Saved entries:
Start of Block

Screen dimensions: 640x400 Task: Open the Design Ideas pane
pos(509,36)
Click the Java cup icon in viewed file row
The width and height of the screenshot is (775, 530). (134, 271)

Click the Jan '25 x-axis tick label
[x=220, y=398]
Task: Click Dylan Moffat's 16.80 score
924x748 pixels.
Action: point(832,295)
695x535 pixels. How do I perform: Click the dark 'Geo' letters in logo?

End of Block

*TASK PROMPT*: All the data needs repeating. Return it exactly.

*ANSWER BELOW*:
Screen dimensions: 640x400 Task: Open the Design Ideas pane
pos(509,36)
Click the Java cup icon in viewed file row
The width and height of the screenshot is (775, 530). (134, 271)

Click the Jan '25 x-axis tick label
[x=220, y=398]
Task: Click Dylan Moffat's 16.80 score
924x748 pixels.
Action: point(832,295)
695x535 pixels. How do I perform: Click the dark 'Geo' letters in logo?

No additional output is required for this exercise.